Here in Liverpool, with your rich history of organised labour and social activism, you are given the opportunity to understand the real value of a participative society and active and engaged communities.
You are fortunate to have been educated in a university where these ideals are valued and put into practice. You are fortunate too to have been given the opportunity to access a world-class education in a vibrant intellectual environment, where your skills have been honed and nurtured.
You are graduating at a moment in history where great challenges lie before us all that will define the future of our planet – the challenge of tackling climate change; the opportunity to address global poverty and development; the challenge of addressing rising unacceptable inequality at a global level and within states; the opportunities, and the dangers too, associated with rapidly emerging technologies; and the real threat associated with a retreat into xenophobia, extremism and intolerance as social cohesion is challenged. These are great challenges.

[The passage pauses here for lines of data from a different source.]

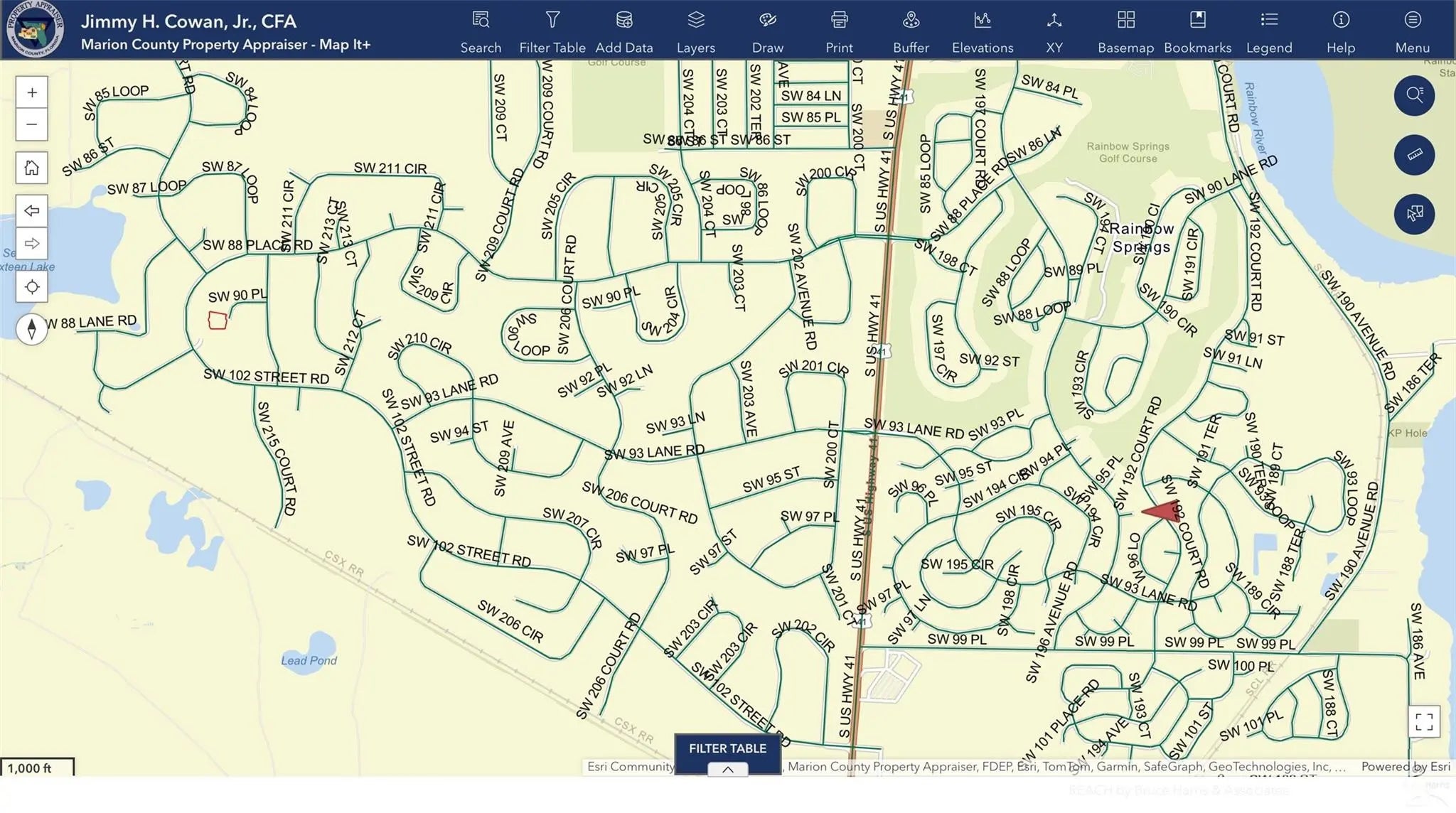Toggle fullscreen map view
This screenshot has width=1456, height=813.
[1424, 721]
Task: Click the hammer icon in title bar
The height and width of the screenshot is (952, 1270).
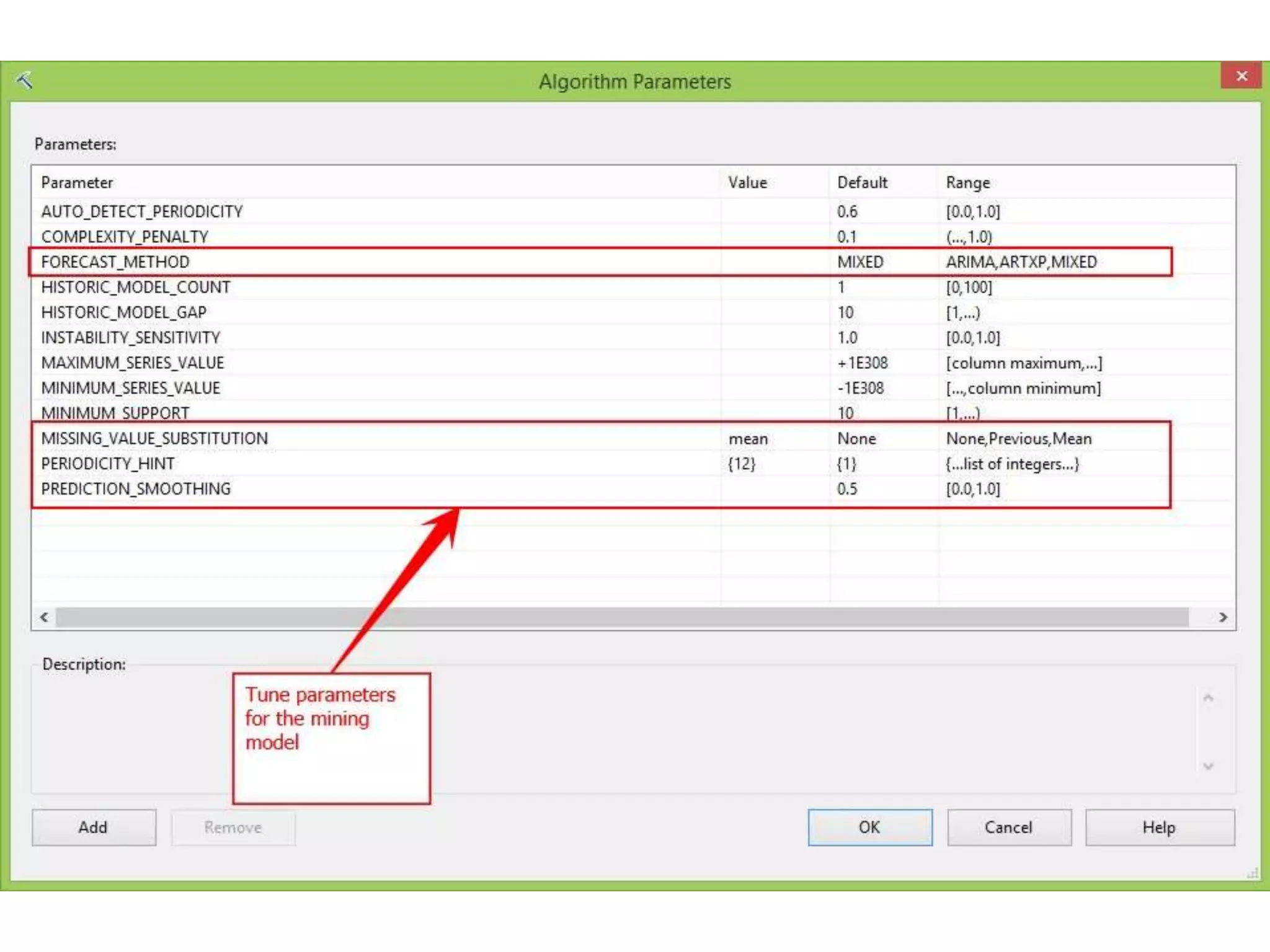Action: [25, 80]
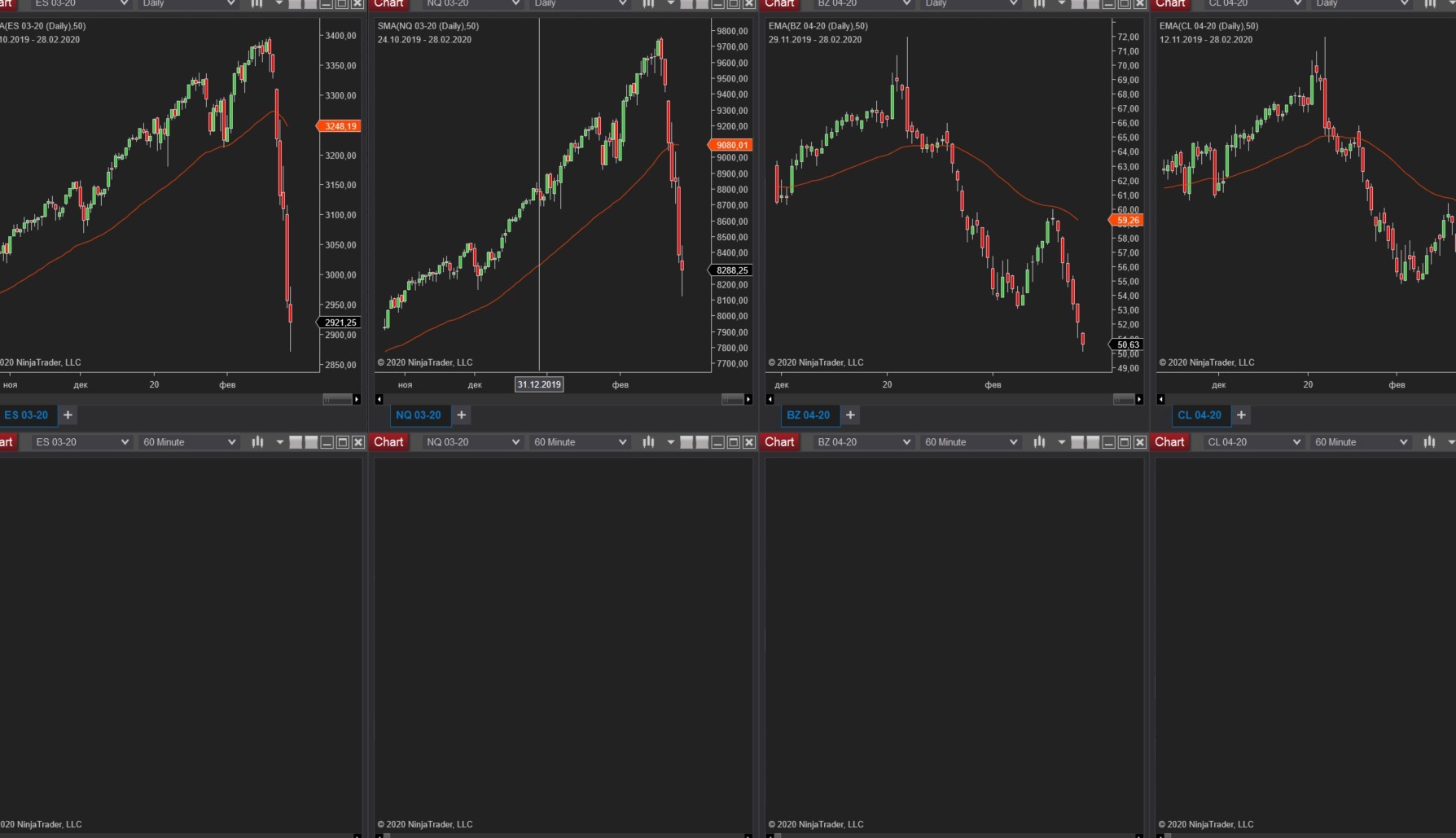Click red Chart button of NQ 60 Minute window
This screenshot has width=1456, height=838.
pyautogui.click(x=388, y=442)
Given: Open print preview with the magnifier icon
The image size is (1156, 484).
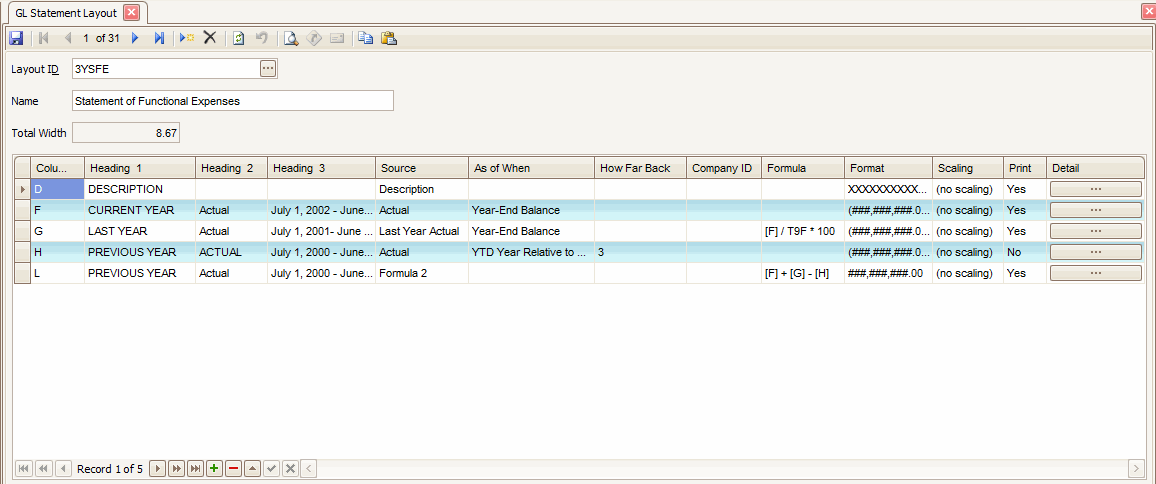Looking at the screenshot, I should pos(291,38).
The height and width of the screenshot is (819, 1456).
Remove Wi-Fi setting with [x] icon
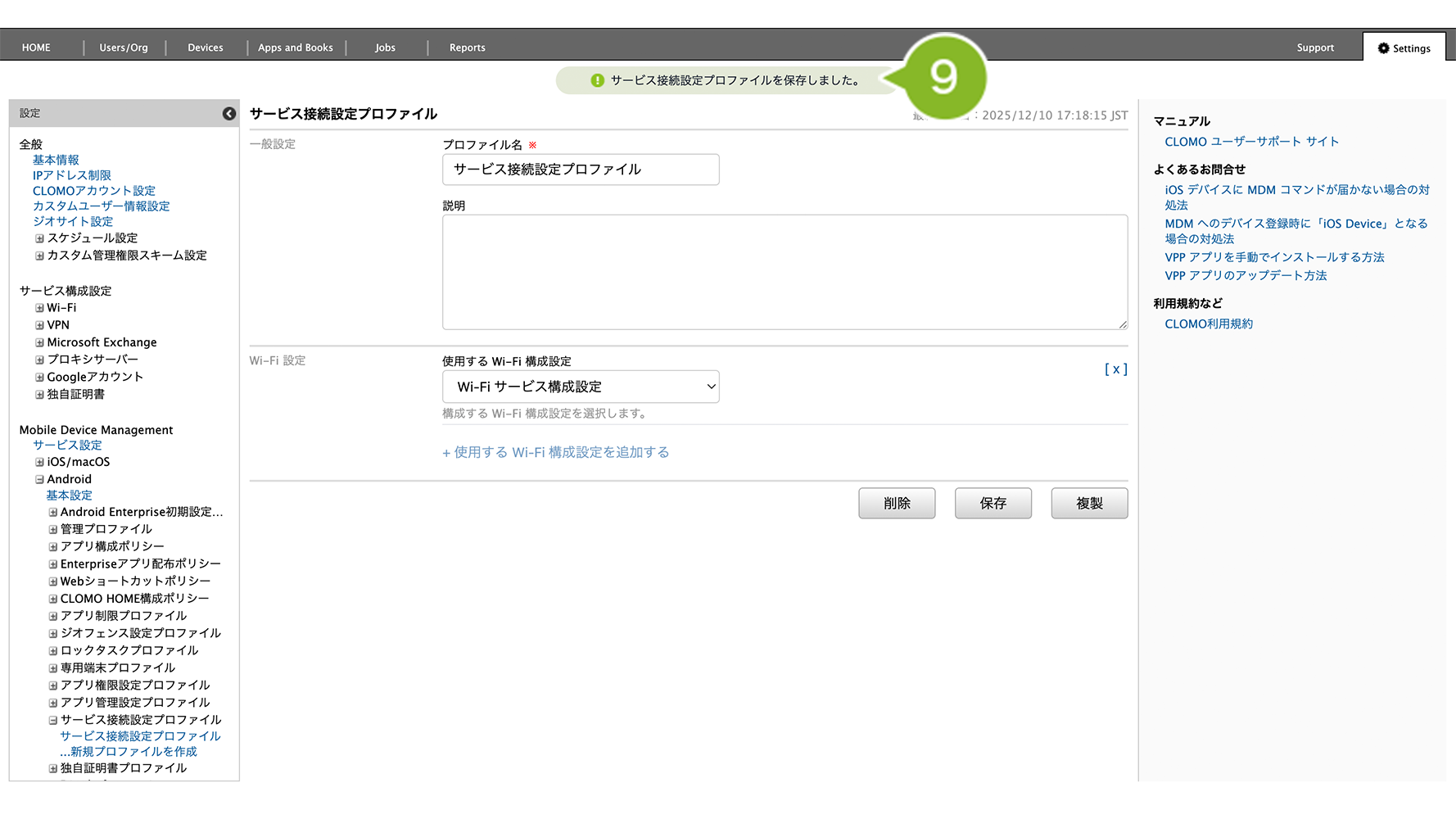(x=1115, y=369)
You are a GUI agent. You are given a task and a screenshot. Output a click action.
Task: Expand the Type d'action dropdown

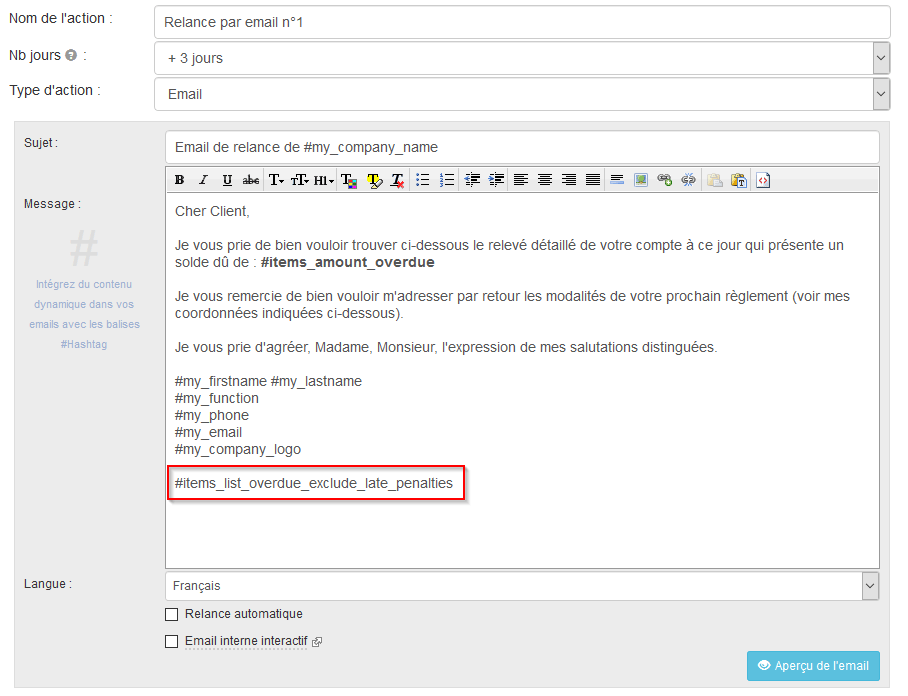point(521,94)
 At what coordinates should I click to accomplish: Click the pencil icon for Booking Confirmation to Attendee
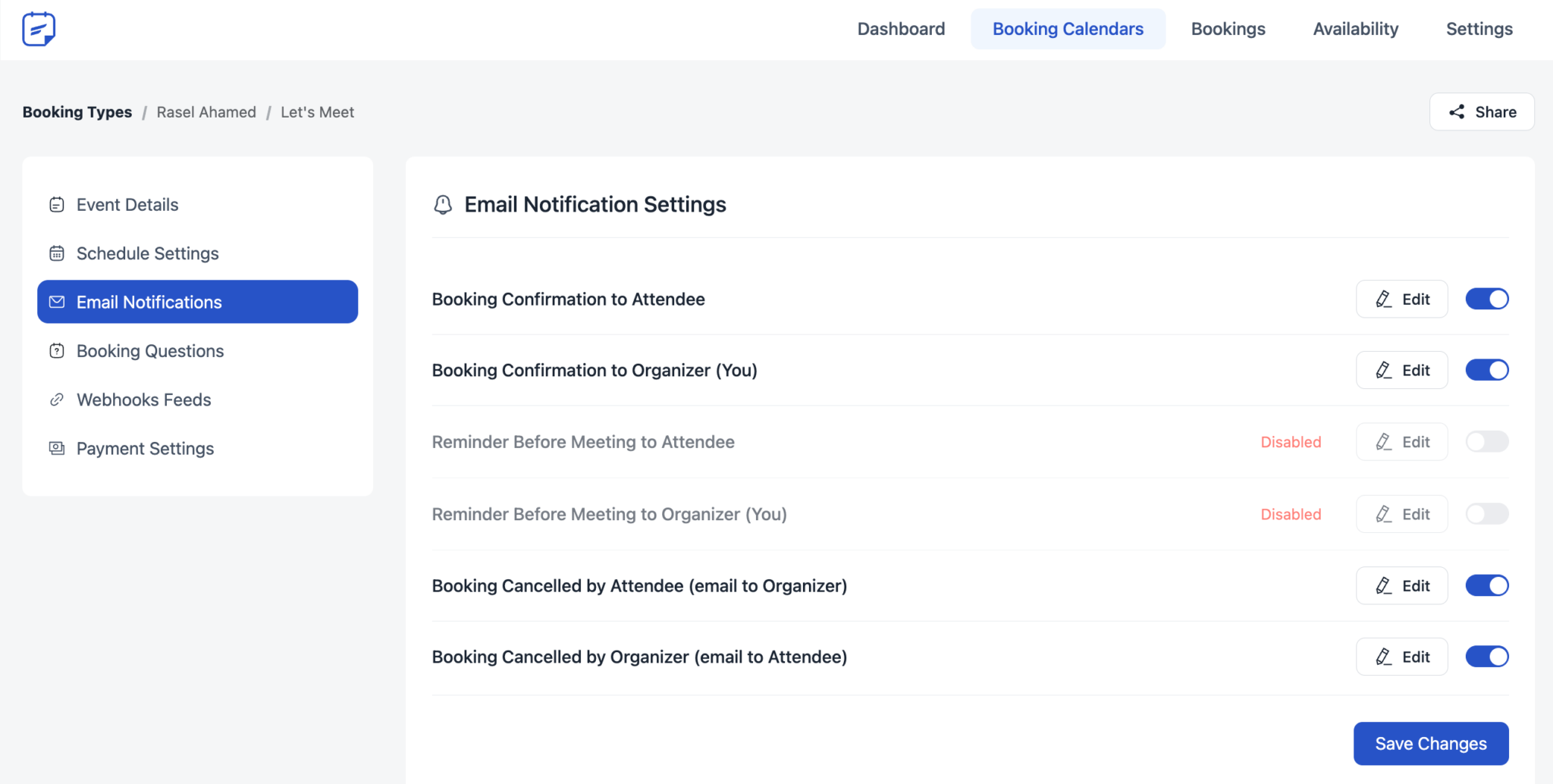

I encourage you, as you go out into the public world to play your own part in meeting the challenges of our time – and I have great confidence that you will do so. I urge you to always remember the importance of ideas and education, and to remember the responsibility we all have as citizens of the world to never stop questioning the world around us, its institutions and the dominant modes of thought. I urge you to work towards replacing old and failing paradigms of theory and policy with new ones that meet the demands of humanity, not only now but for the future.
In such a spirit of curiosity there can be great joy and fulfillment in life, and in such a spirit the possibilities ahead of you are truly limitless.